My production deploys take 15 minutes. I don't watch them. I don't hold my breath. I make tea, and by the time it steeps, the new version is live.

This wasn't always the case.

Two years ago, deploys were a ritual. Block out an hour. Tell the team. Run the script manually. Watch the logs. Pray. Fix the thing that broke. Run it again. Pray harder. The whole process took 2-3 hours and left everyone exhausted. We deployed on Fridays because we hated ourselves.

If that sounds familiar, you're running deploys on adrenaline instead of systems. As of March 2026, there's zero reason for that. Here's how I turned a 3-hour anxiety festival into 15 boring minutes. ⚙️

The problem: eleven steps in someone's head

Deploy — the process of pushing new code from your computer to the server where users actually see it — meant 11 different things at once. Pull the code. Install dependencies (external libraries your app needs). Run migrations (update the database structure to match new code). Build assets. Restart the service. Clear the cache. Update the reverse proxy. Check the health endpoint.

All of it lived on a wiki page that was 40% outdated. New team members were terrified. Senior ones were just tired.

The fix wasn't a fancy tool. It was discipline.

Step 1: One script, one command

I wrote a single bash script — a small program that runs commands in sequence, like a recipe the computer follows line by line. Called it deploy.sh. It does all 11 things in order. If any step fails, the whole thing stops and tells you which step broke and why.

#!/bin/bash
set -euo pipefail

APP=$1
DEPLOY_LOG="/var/log/deploys/${APP}-$(date +%Y%m%d-%H%M%S).log"

echo "Deploying ${APP}..." | tee "$DEPLOY_LOG"

# Each step: name, command, rollback
deploy_step "Pull code"       "git -C /srv/${APP} pull origin main"
deploy_step "Install deps"    "cd /srv/${APP} && pip install -r requirements.txt"
deploy_step "Run migrations"   "cd /srv/${APP} && python manage.py migrate"
deploy_step "Build assets"    "cd /srv/${APP} && npm run build"
deploy_step "Restart service"  "systemctl restart ${APP}"
deploy_step "Health check"    "curl -sf http://localhost:8080/health"

echo "Deploy complete: ${APP}" | tee -a "$DEPLOY_LOG"

The deploy_step function wraps each command with logging, timing, and error handling.

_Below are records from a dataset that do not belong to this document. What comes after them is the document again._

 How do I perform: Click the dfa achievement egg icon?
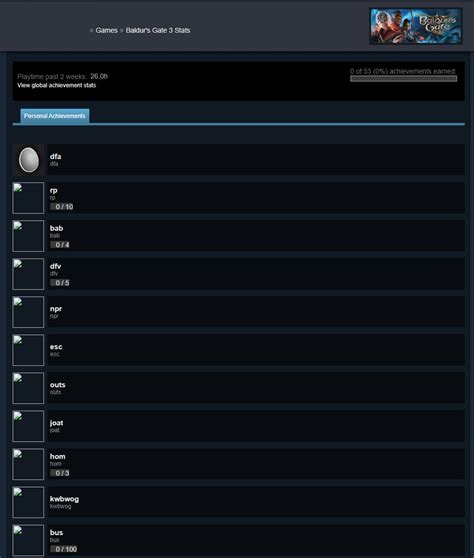28,160
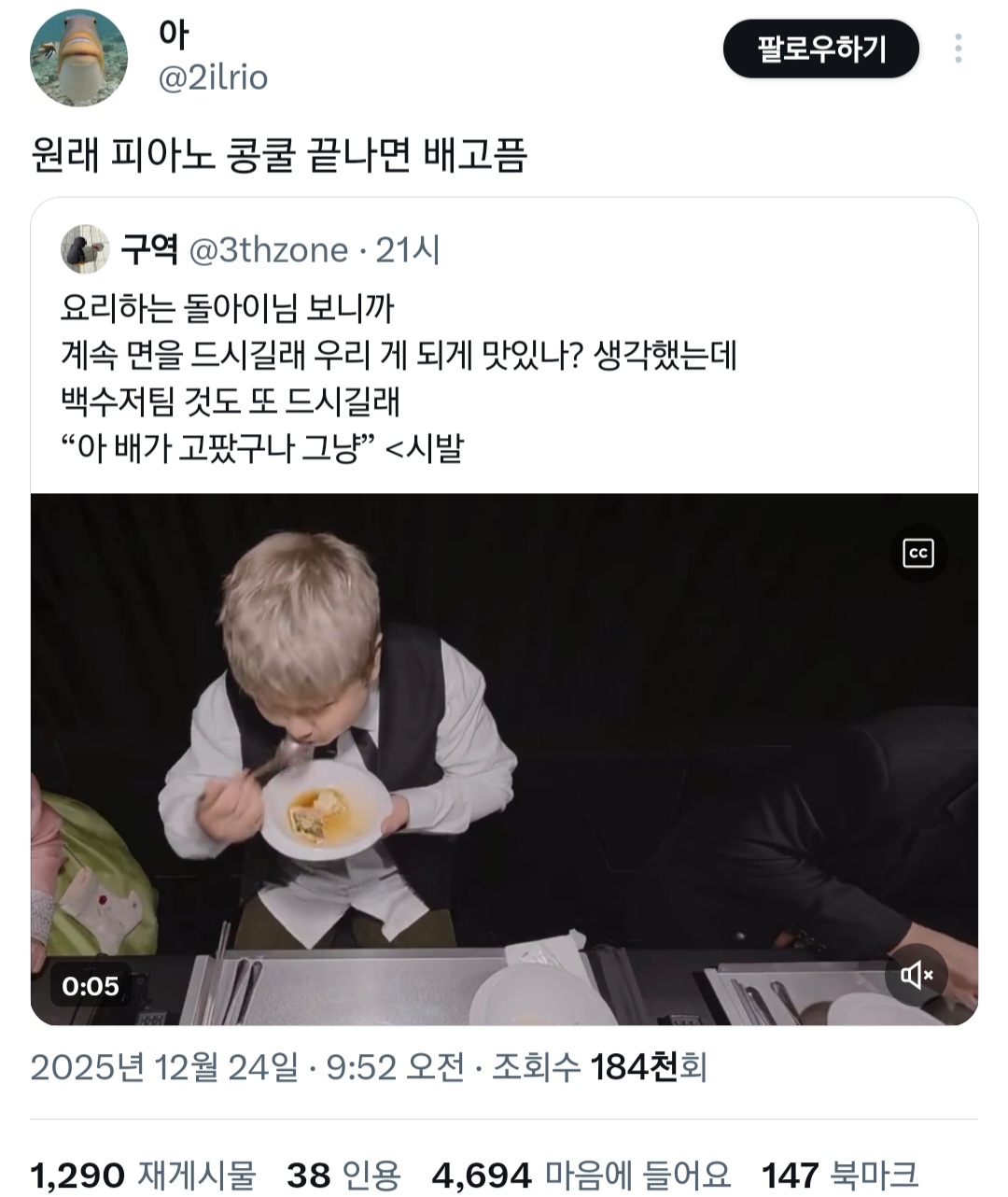
Task: Play the embedded video thumbnail
Action: [x=504, y=759]
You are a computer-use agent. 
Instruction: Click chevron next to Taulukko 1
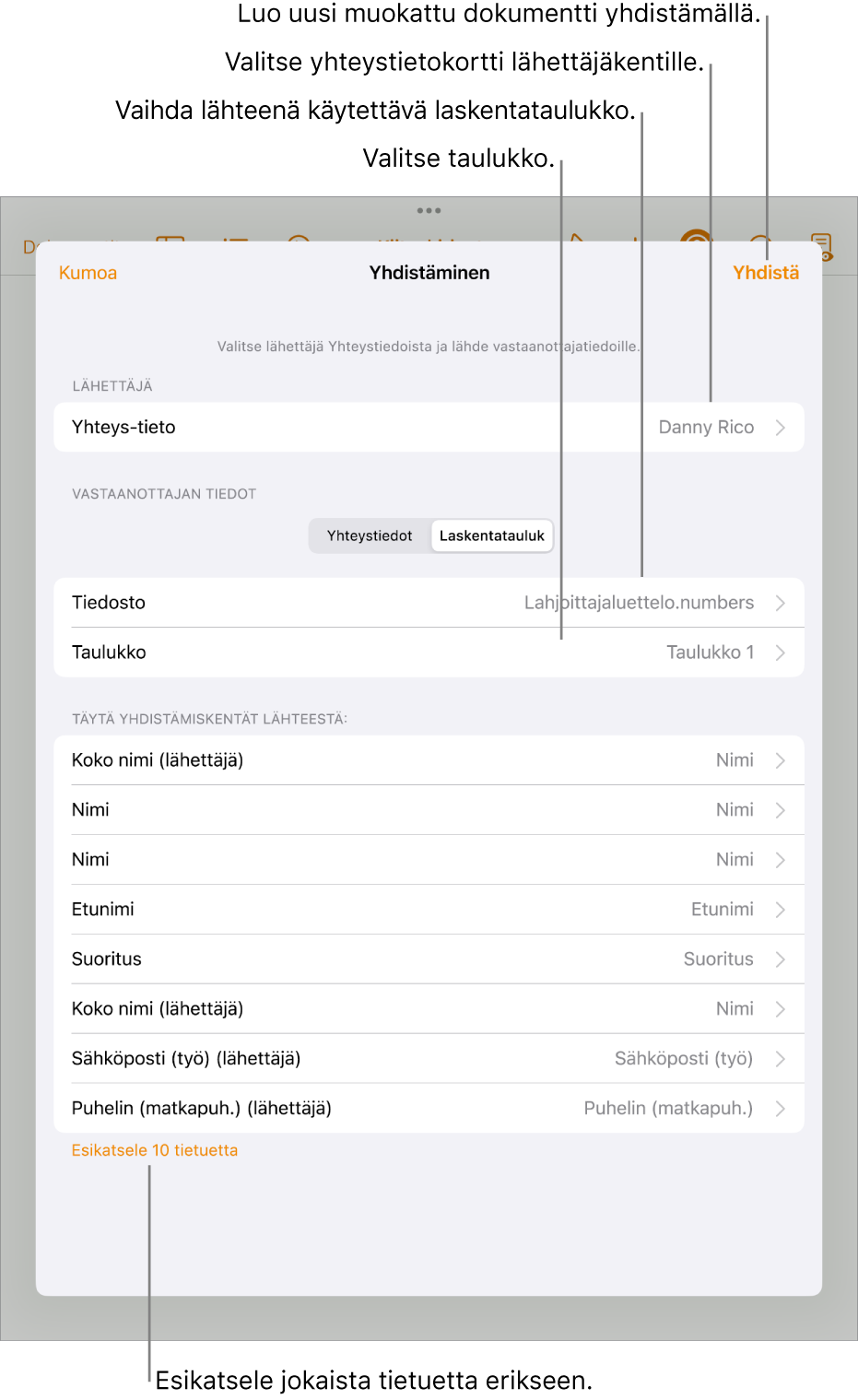coord(781,653)
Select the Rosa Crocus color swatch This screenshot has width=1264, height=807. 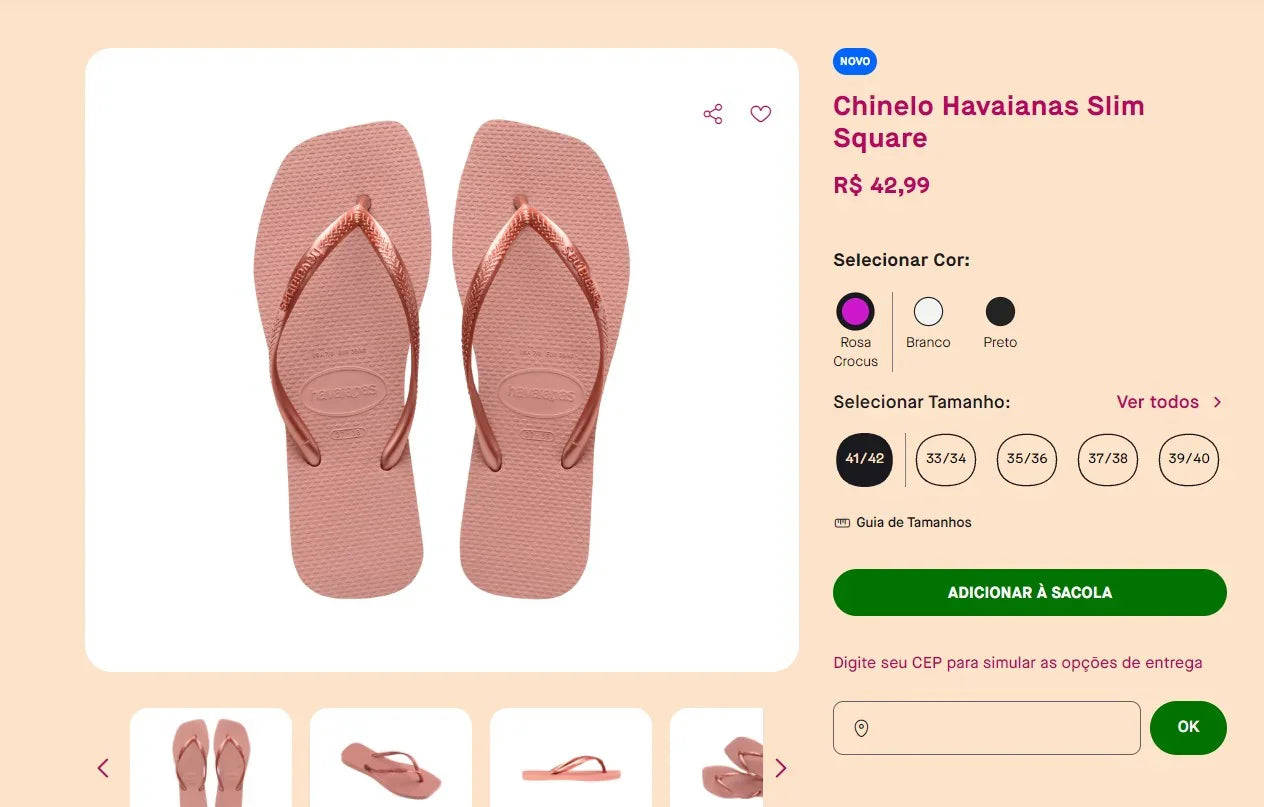[855, 312]
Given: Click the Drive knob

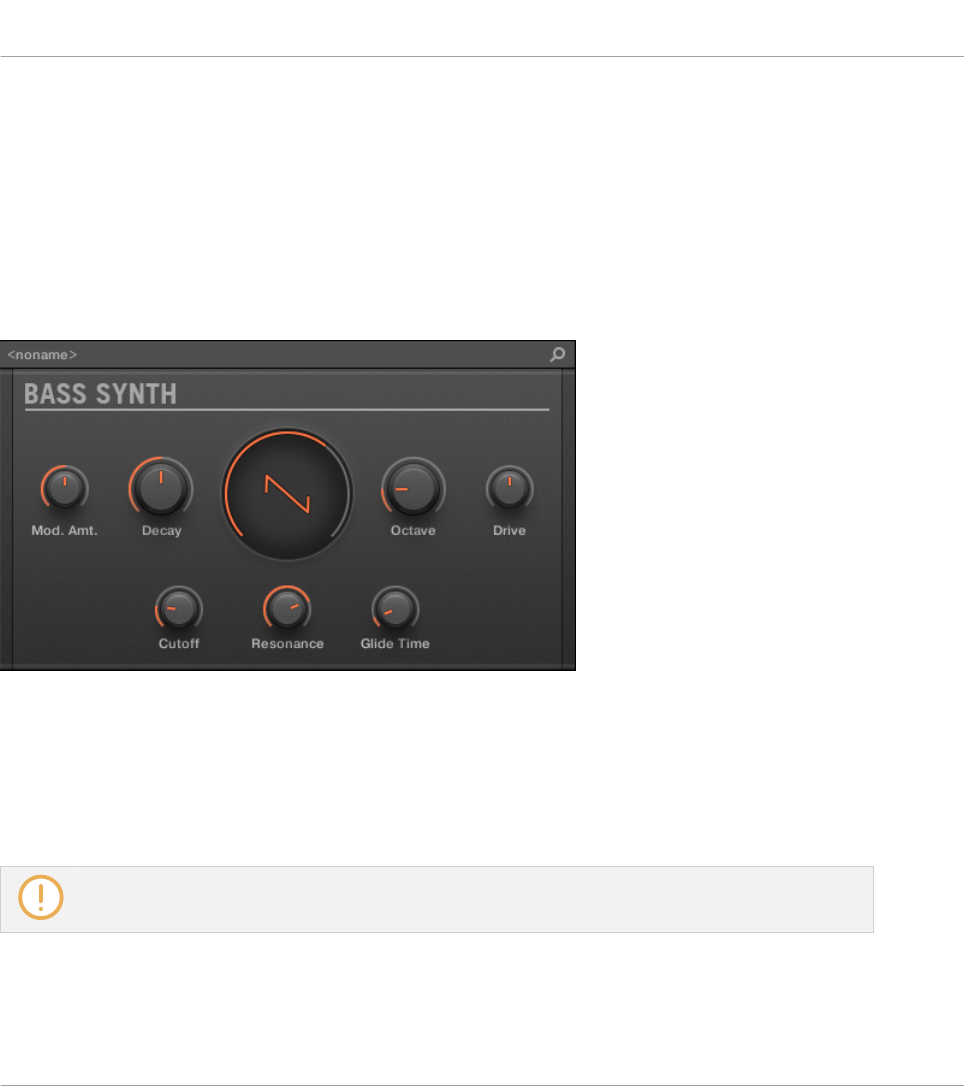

If the health check fails, it automatically restarts the previous version — a rollback, meaning "undo and go back to what was working."

Total setup time: 45 minutes. That 45 minutes has saved hundreds of hours since. The key idea comes straight from the Twelve-Factor App methodology — one codebase, one build, one deploy command.

Step 2: CI/CD — the robot that deploys for you

CI/CD stands for Continuous Integration / Continuous Deployment. Plain English: a system that automatically tests your code when you push changes (that's the CI part), and if tests pass, automatically deploys it to the server (that's the CD part). You push code, the robot handles the rest.

For a small team, you don't need Jenkins (a heavyweight automation server), ArgoCD (a Kubernetes deployment tool), or a Kubernetes cluster (a container orchestration system — if those words mean nothing, good, you don't need it). You need GitHub Actions and a server with SSH access. GitHub Actions launched in 2019 and has matured into the default CI/CD choice for teams already on GitHub — stable, well-documented, and free for small workloads.

# .github/workflows/deploy.yml
name: Deploy
on:
  push:
    branches: [main]

jobs:
  test:
    runs-on: ubuntu-latest
    steps:
      - uses: actions/checkout@v4
      - run: pip install -r requirements.txt
      - run: pytest --tb=short

  deploy:
    needs: test
    runs-on: ubuntu-latest
    if: success()
    steps:
      - name: Deploy to production
        uses: appleboy/ssh-action@v1
        with:
          host: ${{ secrets.SERVER_HOST }}
          username: deploy
          key: ${{ secrets.SSH_KEY }}
          script: bash /srv/myapp/deploy.sh myapp

That's the entire pipeline — a sequence of automated steps that code travels through from your laptop to production. Push to main (the primary branch of your code). Tests run on GitHub's servers. If they pass, GitHub connects to your server via SSH (a secure remote connection protocol) and runs deploy.sh.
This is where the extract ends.